Ein Fotoworkshop mit Sascha Kraemer

Lernen ist wie Rudern gegen den Strom. Sobald man aufhört, treibt man zurück.
– Benjamin Britten

Getreu diesem Motto bilde ich mich im Bereich Fotografie ständig weiter. Oft passiert das durch Bücher und vor allem viel, viel Übung und Erfahrungen sammeln. Es gibt keinen Tag an dem ich nicht mindestens ein Foto mache. Ich versuche aber auch zweimal im Jahr auf einen ausgewählten Workshop zu gehen.

Da sich hier auf dem Blog auch andere Fotografen tummeln, möchte ich ein paar Zeilen über meinen letzten Workshop, einem Hochzeitsworkshop von Sascha Kraemer, schreiben.

In den letzten Jahren habe ich festgestellt, dass wirklich gute Workshops rar sind. Ich brauche niemanden, der mir erklärt, wie ich meine Kamera einstelle, damit der „Hintergrund schön unscharf wird“ oder mir sagt „welche Kameras die tollsten Hochzeitsbilder macht“. Was ich aber gesucht habe, war ein Workshop bei dem ich neue Denkanstöße bekomme und zwar indem man über die Fotografie als solches redet.

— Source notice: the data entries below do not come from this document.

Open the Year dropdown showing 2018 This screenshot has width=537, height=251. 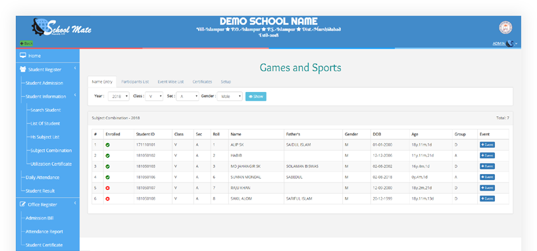[118, 97]
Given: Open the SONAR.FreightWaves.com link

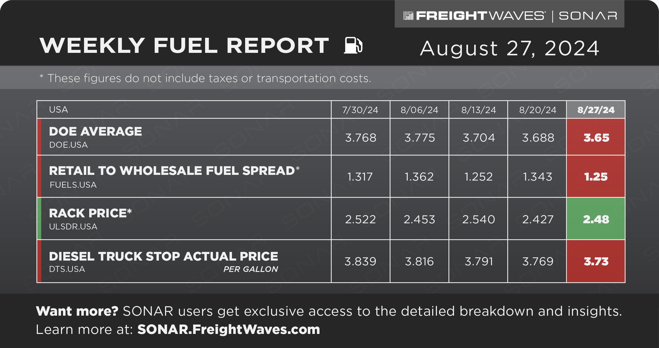Looking at the screenshot, I should point(229,329).
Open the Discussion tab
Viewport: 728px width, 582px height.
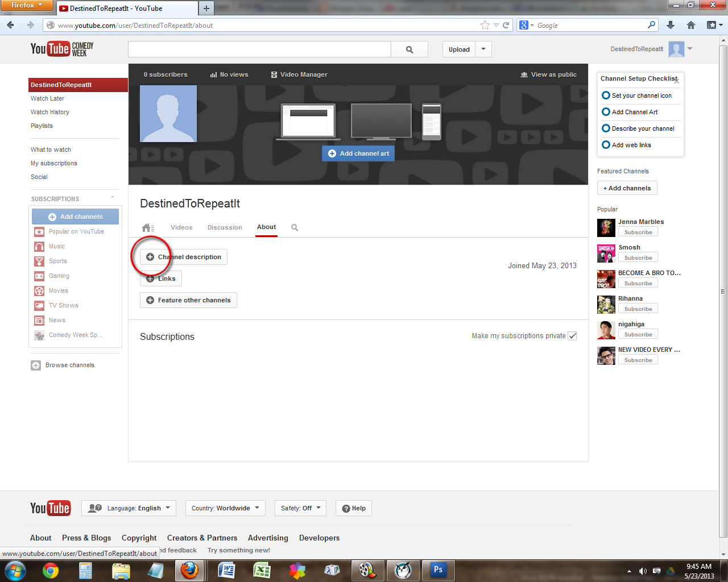[224, 227]
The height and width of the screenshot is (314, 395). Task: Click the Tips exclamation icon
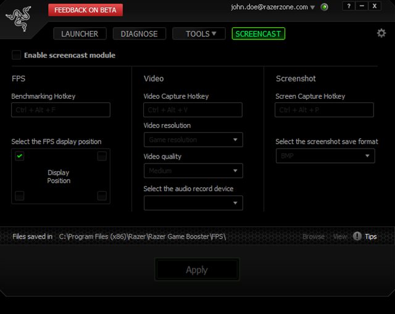click(x=357, y=236)
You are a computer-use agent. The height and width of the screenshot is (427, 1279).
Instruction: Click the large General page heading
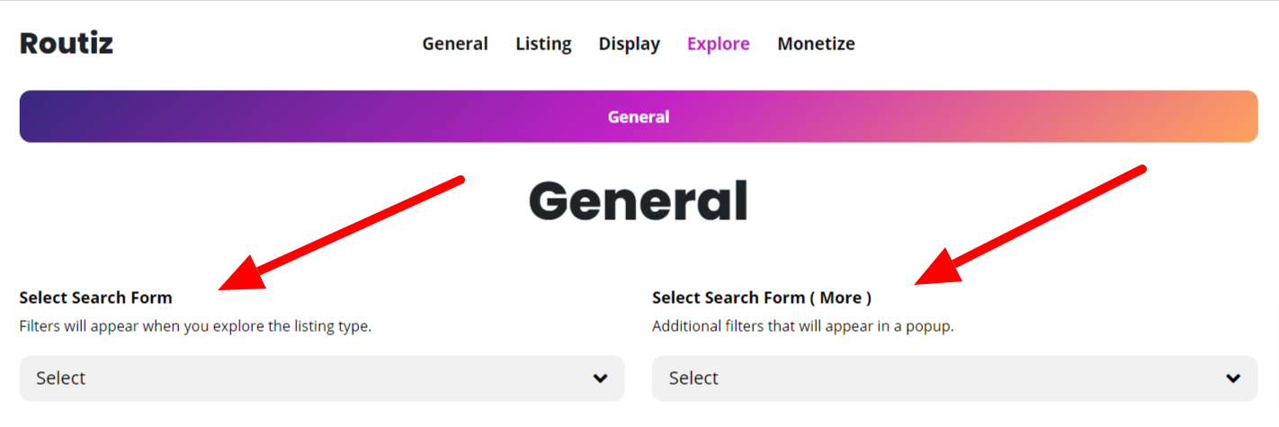(x=639, y=200)
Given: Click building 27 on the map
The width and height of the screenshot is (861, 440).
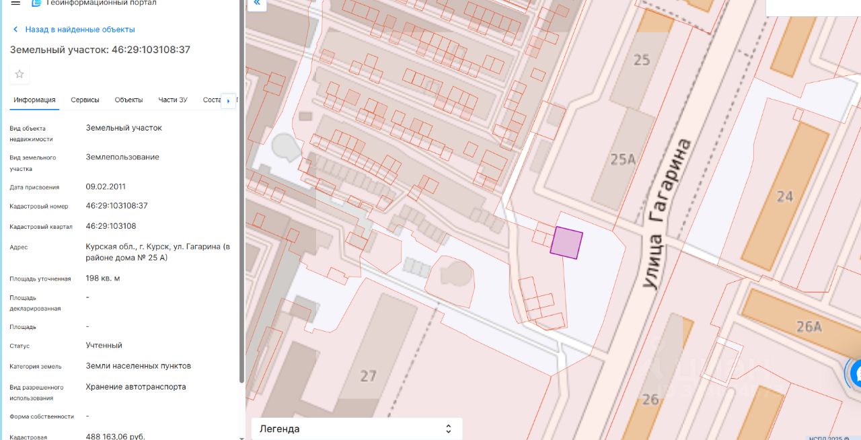Looking at the screenshot, I should click(x=368, y=375).
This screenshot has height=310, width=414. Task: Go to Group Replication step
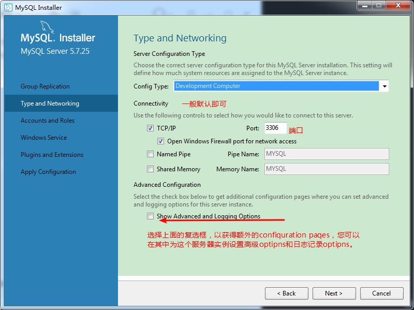45,86
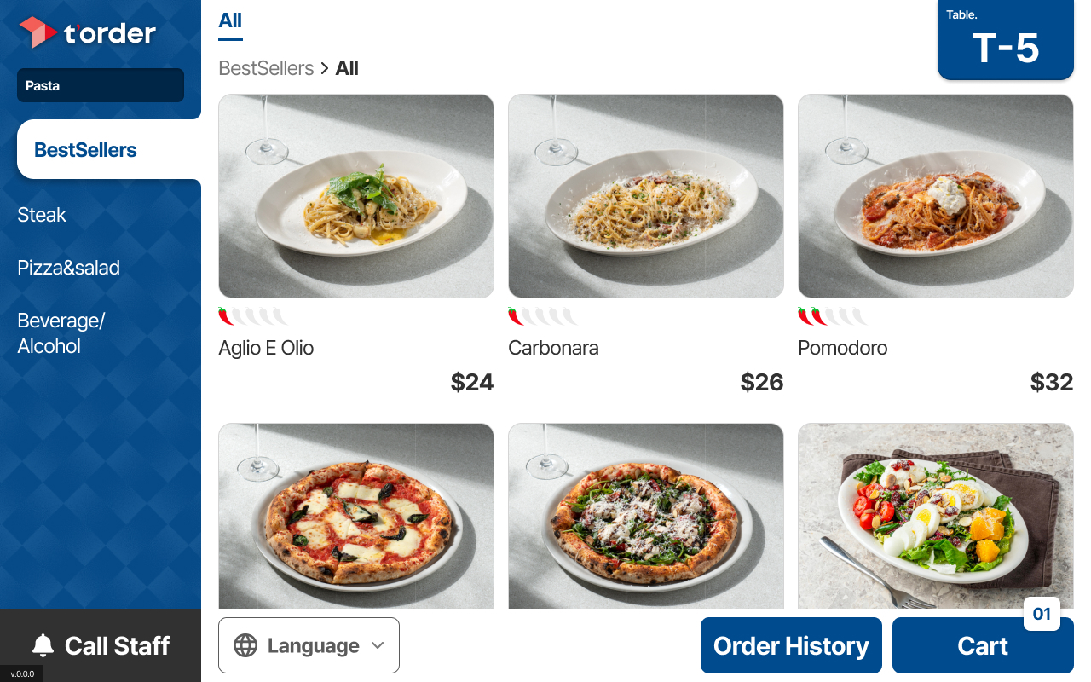The height and width of the screenshot is (682, 1091).
Task: Switch to the All tab
Action: pos(230,21)
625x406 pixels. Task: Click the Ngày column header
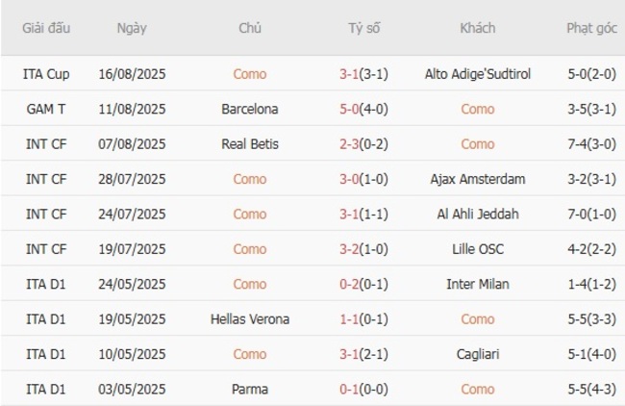132,28
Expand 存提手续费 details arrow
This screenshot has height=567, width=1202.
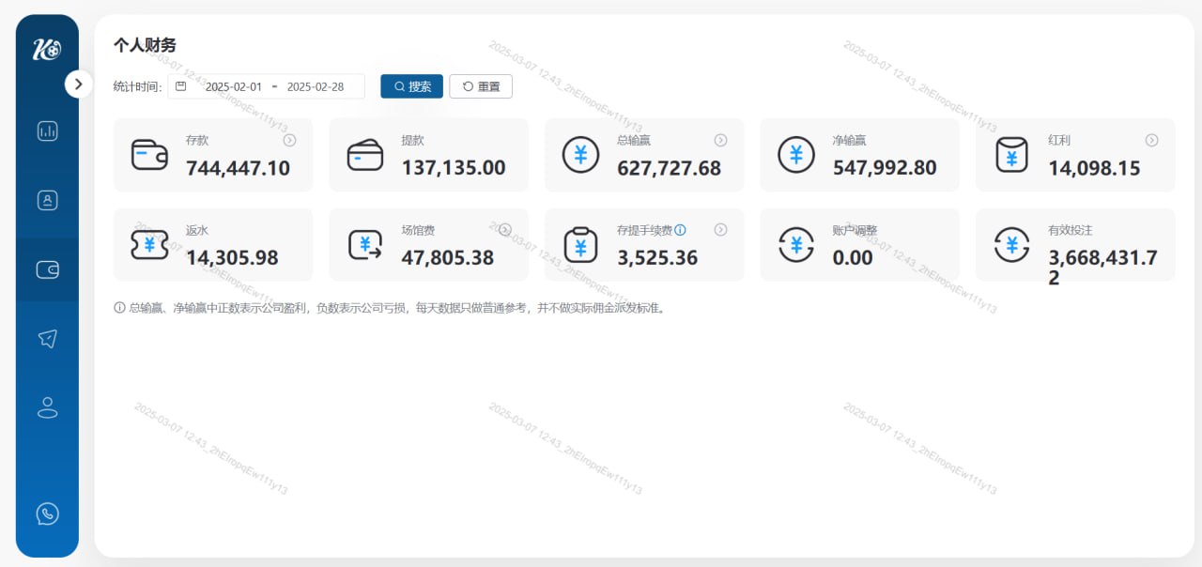click(x=720, y=230)
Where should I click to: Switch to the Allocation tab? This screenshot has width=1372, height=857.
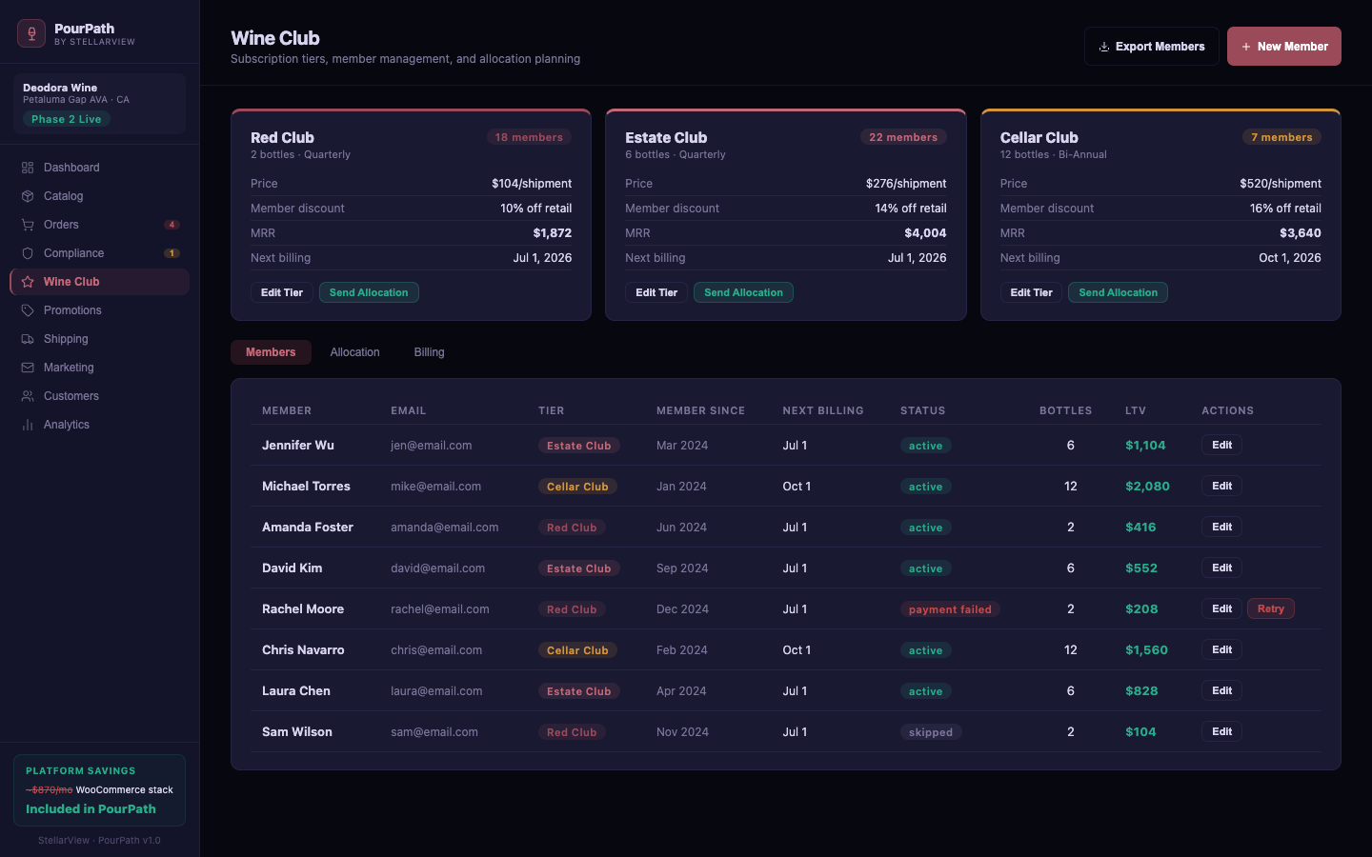point(354,352)
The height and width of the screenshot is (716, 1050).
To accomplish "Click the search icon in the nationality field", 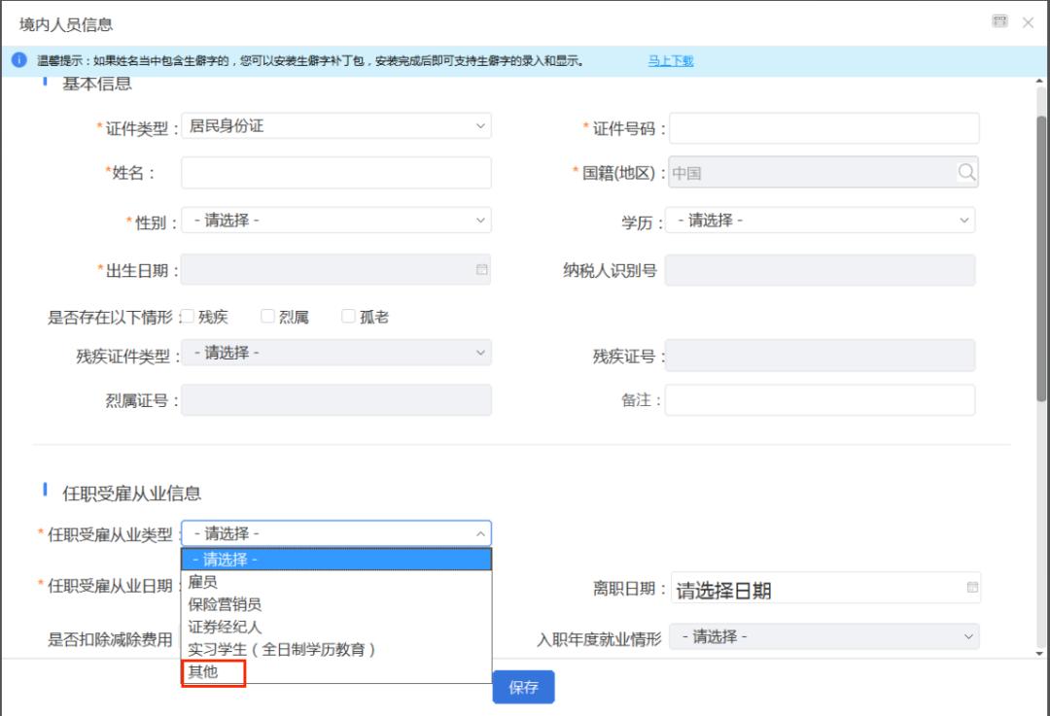I will click(x=965, y=172).
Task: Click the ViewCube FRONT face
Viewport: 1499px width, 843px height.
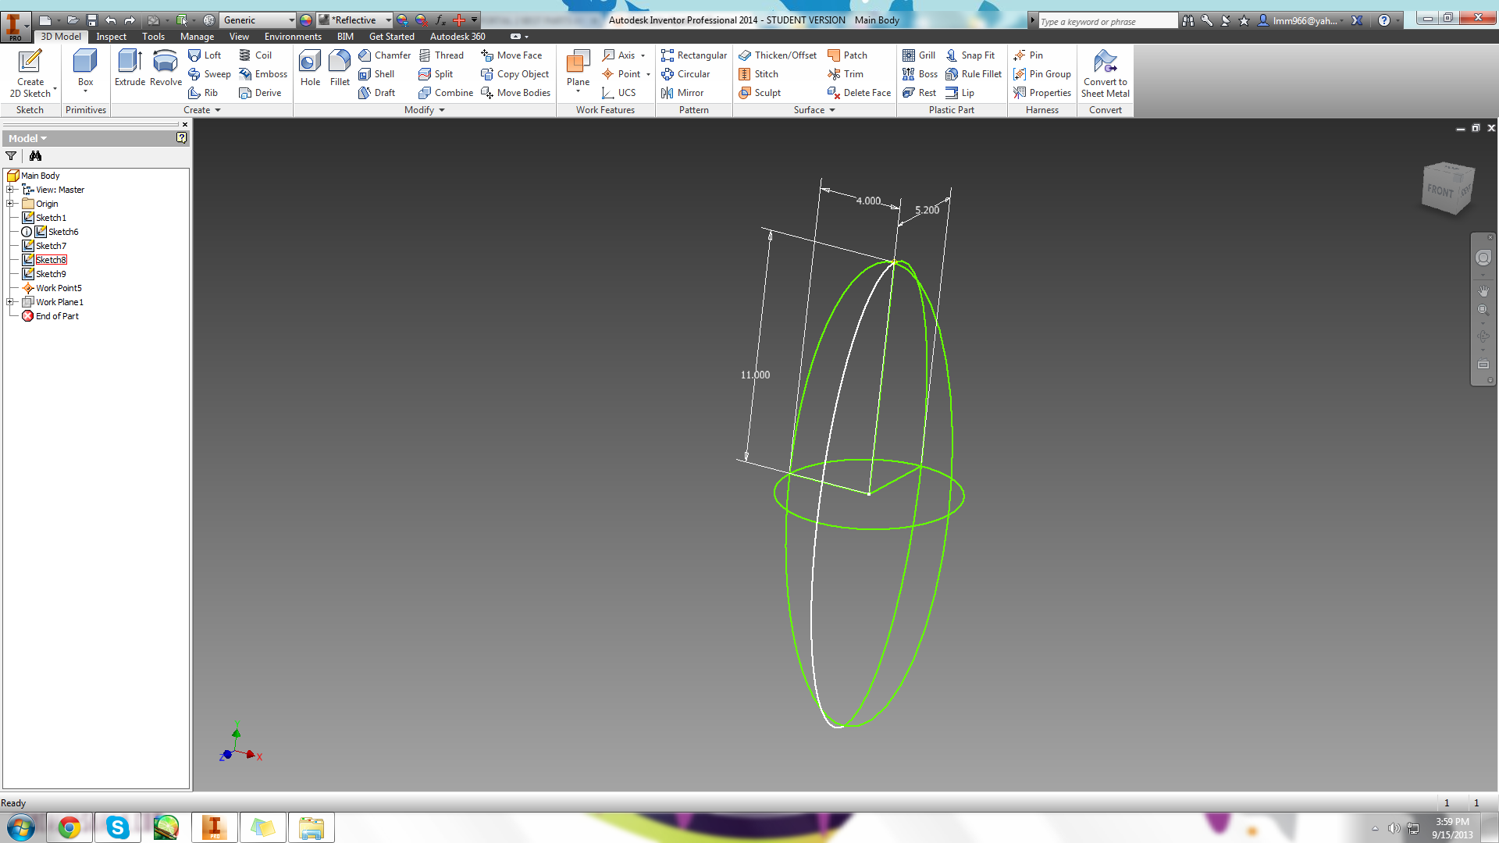Action: pos(1440,190)
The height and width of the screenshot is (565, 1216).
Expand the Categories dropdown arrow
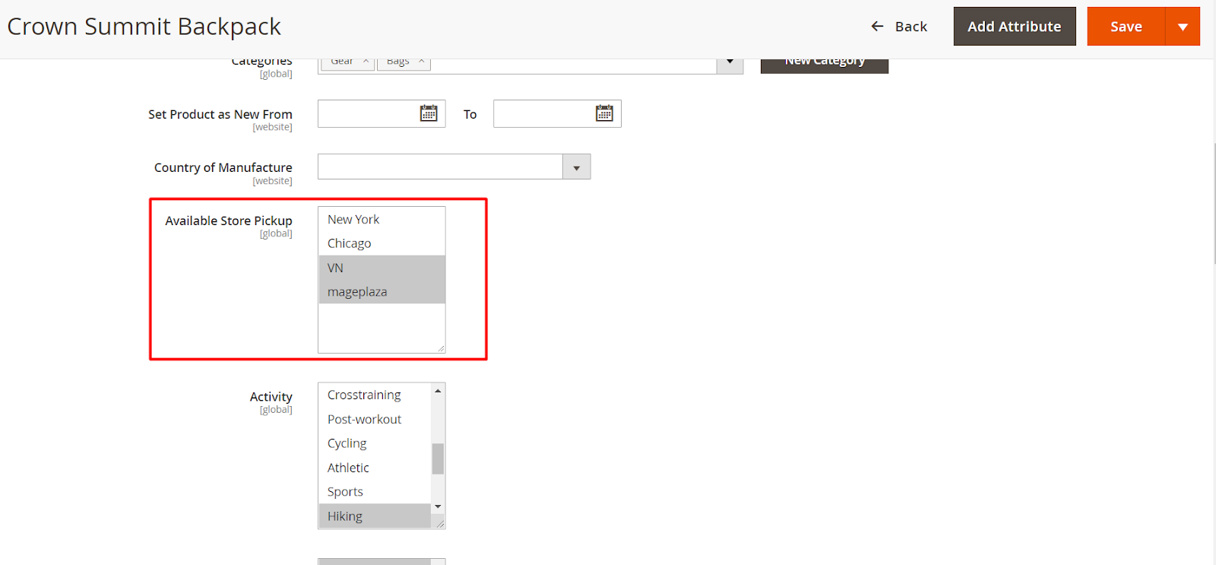[730, 62]
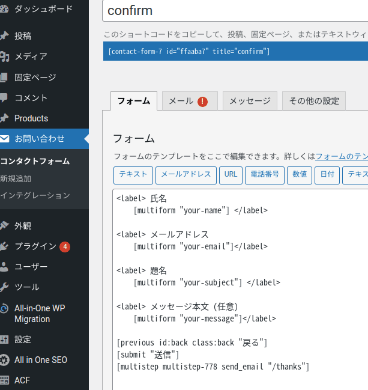Click the プラグイン plug icon

(x=4, y=246)
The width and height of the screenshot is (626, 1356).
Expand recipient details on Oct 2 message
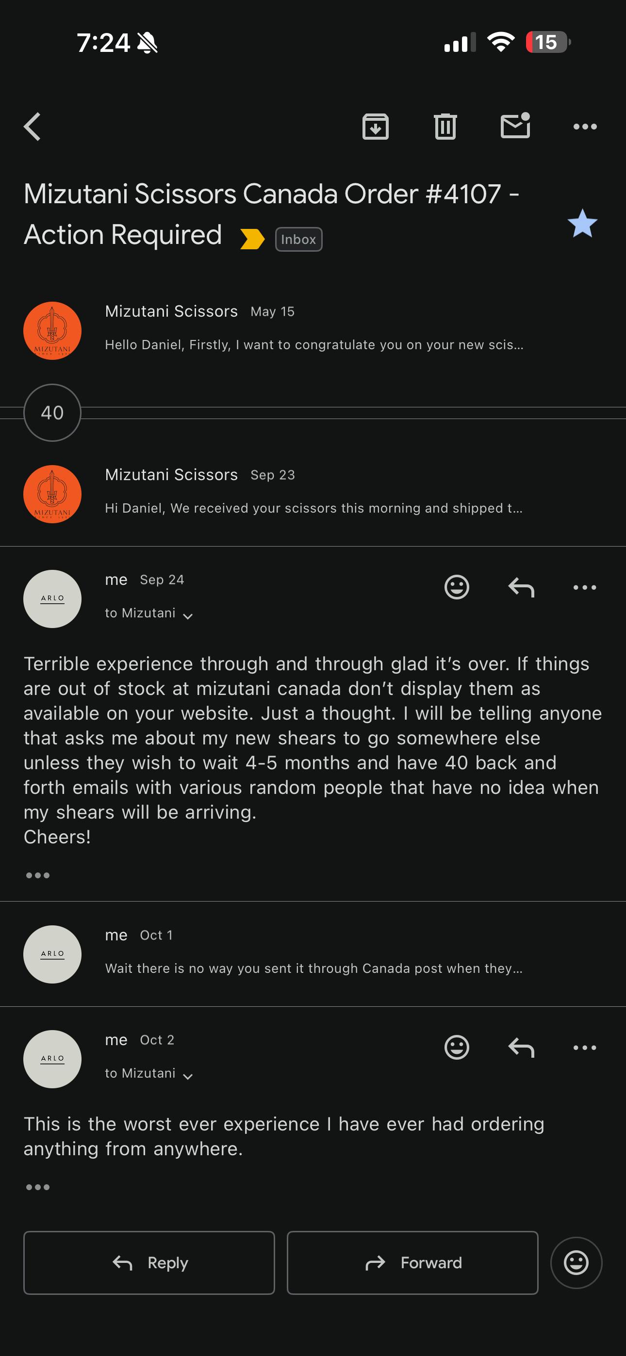coord(187,1075)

Was mir persönlich am allerwichtigsten ist, ist ein offener Austausch. Ich habe einen Workshop gesucht, bei dem alle Themen offen angesprochen werden können und bei dem der Dozent ebenso offen antwortet. Da ich Sascha schon vorher kannte, war ich mir sicher, hier den richtigen Kurs gefunden zu haben.

Es kann nie schaden, über den Tellerrand hinaus zu schauen. Andere Einflüsse, nicht nur von Sascha, sondern auch von den anderen Teilnehmern, mitnehmen. Das war das erklärte Ziel und es hat wunderbar funktioniert.

Wir trafen uns in einer gemütlichen Runde mitten in Köln und legten nach einem ausgiebigen Frühstück direkt damit los uns einander vorzustellen und einige Stunden viel theoretisches Wissen aufzusaugen und darüber zu reden. Das ist keinesfalls negativ gemeint. Man lernt sehr viel indem man einfach über Themen spricht. So geht es mir zumindest.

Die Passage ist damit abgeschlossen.